3 –Le traitement du paludisme

Le paludisme est une maladie que l’on peut facilement confondre avec la grippe ou la gastroentérite car elle peut présenter les mêmes symptômes tout en étant bien plus grave.

Toute fièvre au Cameroun doit donc être considérée comme un paludisme jusqu’à preuve du contraire.

Le traitement repose aujourd’hui en ambulatoire sur des associations de molécules comme Cofantrine® ou Coartem® (artémether – lumefantrine), ou Malarone® à la dose curative. On pourra également utiliser l’artesunate par voie injectable dans certaines conditions de médicalisation.
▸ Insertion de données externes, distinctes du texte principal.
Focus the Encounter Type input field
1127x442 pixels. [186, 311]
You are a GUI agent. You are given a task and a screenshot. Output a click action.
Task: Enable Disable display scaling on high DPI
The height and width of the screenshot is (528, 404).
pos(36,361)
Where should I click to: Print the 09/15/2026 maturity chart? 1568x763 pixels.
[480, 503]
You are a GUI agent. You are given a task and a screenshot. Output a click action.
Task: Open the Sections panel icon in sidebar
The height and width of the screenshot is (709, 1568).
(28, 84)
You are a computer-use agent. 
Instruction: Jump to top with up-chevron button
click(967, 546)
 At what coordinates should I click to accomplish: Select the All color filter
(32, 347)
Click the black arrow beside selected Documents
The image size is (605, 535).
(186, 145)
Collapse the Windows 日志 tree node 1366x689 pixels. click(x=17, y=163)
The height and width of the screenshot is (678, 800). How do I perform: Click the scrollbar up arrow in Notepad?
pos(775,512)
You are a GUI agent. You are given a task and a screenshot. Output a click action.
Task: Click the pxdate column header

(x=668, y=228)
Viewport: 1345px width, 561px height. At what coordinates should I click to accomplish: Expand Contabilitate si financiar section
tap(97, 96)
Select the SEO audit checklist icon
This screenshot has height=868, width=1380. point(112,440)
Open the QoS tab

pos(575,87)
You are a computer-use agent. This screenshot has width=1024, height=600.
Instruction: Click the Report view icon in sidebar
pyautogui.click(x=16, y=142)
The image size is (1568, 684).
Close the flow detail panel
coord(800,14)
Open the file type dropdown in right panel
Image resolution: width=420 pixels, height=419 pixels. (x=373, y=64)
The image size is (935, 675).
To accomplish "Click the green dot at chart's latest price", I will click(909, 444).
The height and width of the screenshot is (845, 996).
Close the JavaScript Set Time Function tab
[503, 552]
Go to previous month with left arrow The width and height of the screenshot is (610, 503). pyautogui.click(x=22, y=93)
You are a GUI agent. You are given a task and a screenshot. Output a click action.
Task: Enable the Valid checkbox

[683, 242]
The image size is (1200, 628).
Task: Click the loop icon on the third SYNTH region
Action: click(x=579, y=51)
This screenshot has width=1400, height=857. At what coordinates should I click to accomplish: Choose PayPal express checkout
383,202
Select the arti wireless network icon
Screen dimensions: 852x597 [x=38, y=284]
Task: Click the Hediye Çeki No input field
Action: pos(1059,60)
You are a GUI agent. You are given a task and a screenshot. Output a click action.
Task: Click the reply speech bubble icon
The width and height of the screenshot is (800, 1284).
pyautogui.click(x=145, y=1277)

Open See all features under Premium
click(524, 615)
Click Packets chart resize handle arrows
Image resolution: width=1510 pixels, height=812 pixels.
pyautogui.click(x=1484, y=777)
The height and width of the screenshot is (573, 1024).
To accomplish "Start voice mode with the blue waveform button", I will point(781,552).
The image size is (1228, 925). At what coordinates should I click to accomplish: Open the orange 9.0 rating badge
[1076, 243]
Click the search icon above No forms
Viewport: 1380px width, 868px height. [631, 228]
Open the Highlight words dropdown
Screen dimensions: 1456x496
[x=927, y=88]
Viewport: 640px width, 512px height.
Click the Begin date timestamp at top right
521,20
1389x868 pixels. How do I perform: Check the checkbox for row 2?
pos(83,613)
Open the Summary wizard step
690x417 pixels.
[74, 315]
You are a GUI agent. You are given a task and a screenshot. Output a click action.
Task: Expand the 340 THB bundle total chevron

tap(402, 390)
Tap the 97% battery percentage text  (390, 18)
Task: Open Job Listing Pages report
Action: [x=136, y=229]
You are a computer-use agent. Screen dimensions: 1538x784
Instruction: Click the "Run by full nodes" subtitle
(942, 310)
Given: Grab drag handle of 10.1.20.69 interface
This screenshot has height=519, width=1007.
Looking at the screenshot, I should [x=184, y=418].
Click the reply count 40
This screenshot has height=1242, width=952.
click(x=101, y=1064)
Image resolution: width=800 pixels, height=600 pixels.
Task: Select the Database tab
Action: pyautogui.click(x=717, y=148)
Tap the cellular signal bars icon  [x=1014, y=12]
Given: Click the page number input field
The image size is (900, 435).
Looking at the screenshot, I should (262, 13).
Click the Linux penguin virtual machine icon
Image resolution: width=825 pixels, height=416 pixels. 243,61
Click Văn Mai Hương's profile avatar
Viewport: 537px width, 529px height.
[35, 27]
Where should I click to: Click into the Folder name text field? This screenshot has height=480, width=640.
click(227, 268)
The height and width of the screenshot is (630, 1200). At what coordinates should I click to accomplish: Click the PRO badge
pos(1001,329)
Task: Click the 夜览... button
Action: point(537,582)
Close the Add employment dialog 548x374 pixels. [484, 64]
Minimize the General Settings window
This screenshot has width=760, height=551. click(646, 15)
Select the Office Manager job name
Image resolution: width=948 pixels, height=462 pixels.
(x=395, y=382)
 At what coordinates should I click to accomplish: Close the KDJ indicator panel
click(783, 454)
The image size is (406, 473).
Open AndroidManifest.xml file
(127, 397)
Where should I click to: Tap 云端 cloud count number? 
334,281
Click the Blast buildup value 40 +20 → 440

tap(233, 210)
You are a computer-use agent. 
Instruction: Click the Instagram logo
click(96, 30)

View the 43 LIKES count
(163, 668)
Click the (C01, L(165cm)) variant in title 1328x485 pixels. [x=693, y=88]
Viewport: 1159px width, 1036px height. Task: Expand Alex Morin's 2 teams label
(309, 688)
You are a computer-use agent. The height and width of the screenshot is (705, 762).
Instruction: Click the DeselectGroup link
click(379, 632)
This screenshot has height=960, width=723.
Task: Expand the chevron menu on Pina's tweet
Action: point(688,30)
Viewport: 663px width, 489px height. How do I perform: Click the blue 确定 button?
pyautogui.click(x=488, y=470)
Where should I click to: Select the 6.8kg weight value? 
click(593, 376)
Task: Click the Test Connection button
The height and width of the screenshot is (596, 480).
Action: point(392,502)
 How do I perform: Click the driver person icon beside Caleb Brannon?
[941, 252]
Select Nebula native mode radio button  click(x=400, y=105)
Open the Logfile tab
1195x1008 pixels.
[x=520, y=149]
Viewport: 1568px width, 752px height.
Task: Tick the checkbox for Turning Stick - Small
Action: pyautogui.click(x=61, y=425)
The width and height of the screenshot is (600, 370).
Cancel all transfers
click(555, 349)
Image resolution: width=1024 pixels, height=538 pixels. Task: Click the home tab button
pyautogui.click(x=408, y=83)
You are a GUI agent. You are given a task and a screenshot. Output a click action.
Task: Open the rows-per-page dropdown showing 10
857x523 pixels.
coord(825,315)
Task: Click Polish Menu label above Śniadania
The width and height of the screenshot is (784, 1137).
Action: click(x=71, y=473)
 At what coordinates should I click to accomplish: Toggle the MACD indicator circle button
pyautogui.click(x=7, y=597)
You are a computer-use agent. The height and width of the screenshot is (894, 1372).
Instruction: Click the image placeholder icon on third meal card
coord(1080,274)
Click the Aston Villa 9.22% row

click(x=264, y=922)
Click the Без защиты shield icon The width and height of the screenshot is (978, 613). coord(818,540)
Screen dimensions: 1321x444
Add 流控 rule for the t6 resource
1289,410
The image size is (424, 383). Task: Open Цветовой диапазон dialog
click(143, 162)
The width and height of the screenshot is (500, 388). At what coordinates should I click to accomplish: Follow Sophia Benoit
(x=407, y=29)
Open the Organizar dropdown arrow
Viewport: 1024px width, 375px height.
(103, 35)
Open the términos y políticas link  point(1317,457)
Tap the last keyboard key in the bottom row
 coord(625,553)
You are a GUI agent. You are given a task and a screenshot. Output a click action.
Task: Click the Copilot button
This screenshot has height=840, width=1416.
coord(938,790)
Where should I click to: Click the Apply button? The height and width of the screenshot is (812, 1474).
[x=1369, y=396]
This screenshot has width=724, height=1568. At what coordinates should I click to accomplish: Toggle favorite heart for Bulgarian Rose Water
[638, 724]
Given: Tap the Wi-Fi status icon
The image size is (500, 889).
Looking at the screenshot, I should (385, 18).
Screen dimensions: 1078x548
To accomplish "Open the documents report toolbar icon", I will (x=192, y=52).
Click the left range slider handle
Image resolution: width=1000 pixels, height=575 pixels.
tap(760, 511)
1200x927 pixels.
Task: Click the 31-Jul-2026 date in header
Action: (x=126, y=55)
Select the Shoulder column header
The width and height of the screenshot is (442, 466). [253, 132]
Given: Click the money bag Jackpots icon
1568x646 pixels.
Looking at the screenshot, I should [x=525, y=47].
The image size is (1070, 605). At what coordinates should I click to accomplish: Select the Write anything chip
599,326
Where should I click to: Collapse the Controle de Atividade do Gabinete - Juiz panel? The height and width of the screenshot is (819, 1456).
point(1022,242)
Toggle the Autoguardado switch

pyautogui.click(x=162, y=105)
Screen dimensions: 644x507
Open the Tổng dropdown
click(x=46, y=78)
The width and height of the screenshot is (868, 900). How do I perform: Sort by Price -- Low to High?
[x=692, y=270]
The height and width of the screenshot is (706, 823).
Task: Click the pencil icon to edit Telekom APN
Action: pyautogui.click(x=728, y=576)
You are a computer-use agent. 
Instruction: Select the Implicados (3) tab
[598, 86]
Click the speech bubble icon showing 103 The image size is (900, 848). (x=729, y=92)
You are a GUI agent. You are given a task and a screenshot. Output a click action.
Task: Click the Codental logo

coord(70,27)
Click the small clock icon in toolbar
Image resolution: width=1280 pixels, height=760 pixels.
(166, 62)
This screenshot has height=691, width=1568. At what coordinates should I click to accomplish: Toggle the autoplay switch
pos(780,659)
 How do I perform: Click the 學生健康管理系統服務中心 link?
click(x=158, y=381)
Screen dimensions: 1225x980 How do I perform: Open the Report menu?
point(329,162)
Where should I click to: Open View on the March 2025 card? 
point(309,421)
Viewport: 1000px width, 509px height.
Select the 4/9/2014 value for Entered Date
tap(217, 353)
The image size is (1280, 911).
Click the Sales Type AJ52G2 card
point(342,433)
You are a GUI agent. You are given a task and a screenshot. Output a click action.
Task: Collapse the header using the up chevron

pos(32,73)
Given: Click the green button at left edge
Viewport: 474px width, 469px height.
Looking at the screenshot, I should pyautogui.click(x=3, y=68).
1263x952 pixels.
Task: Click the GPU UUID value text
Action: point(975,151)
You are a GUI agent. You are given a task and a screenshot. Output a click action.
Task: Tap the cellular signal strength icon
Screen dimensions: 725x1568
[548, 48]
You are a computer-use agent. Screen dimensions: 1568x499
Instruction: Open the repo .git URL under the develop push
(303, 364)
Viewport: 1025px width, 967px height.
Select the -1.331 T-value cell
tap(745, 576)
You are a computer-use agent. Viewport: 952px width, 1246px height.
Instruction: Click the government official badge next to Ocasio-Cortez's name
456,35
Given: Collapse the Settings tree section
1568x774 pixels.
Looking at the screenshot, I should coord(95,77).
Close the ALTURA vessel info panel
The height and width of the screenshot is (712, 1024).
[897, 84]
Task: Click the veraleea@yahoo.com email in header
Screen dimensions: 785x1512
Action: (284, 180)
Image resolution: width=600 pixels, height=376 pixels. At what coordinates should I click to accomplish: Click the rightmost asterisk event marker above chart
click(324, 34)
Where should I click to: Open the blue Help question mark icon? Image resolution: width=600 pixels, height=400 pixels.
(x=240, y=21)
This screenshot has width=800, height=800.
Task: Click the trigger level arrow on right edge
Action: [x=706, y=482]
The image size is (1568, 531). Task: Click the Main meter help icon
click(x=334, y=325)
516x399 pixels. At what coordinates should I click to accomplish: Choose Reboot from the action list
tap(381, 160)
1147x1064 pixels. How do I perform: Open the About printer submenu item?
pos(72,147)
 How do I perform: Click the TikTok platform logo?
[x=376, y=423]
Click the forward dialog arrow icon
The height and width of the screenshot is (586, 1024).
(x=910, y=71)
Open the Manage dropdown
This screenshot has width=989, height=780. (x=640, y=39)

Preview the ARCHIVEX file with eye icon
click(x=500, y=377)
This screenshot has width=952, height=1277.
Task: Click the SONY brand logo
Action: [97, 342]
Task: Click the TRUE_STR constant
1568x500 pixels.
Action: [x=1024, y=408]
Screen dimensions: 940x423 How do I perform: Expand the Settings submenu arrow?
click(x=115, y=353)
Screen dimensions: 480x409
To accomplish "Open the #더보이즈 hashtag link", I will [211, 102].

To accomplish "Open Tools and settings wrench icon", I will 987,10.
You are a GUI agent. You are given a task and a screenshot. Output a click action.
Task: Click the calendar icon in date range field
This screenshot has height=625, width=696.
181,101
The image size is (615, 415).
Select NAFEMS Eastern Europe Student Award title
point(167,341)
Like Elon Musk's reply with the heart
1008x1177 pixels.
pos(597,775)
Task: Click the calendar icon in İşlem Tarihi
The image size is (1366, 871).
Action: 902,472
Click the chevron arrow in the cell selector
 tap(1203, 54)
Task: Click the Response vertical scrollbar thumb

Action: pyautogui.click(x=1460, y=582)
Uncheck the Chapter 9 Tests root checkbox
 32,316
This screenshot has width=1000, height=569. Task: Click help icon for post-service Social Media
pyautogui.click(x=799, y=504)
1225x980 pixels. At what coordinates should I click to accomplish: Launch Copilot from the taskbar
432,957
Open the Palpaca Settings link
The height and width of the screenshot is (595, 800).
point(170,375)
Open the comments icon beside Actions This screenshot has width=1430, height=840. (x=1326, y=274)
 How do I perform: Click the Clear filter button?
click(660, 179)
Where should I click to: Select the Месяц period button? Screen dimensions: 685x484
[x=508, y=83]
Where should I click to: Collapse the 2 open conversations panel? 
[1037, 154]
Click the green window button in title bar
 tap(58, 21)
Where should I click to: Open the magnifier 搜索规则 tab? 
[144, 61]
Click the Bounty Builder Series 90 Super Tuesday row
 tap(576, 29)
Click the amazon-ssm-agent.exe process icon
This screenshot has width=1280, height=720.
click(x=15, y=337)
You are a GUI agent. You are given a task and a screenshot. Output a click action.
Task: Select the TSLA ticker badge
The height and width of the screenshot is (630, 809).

Il est préférable, si possible, d’avoir un avis médical dans les 24 heures qui suivent l’apparition de la fièvre et de procéder à un examen de sang (frottis – goutte épaisse ou examen par fluorescence QBC, voire Test de Diagnostic Rapide = TDR) avant de prendre un traitement curatif.

Retenir que toute suspicion de paludisme accompagnée de trouble :

- Neurologique (trouble de la conscience, prostration, convulsion, obnubilation, désorientation, trouble de la parole),

- Respiratoire (gêne respiratoire),

- Urinaire(baisse du volume des urines ou présence de sang dans les urines),

- Hémorragique (saignement, pâleur extrême)

Doit faire l’objet d’une hospitalisation en urgence pour traitement spécifique et prise en charge des complications.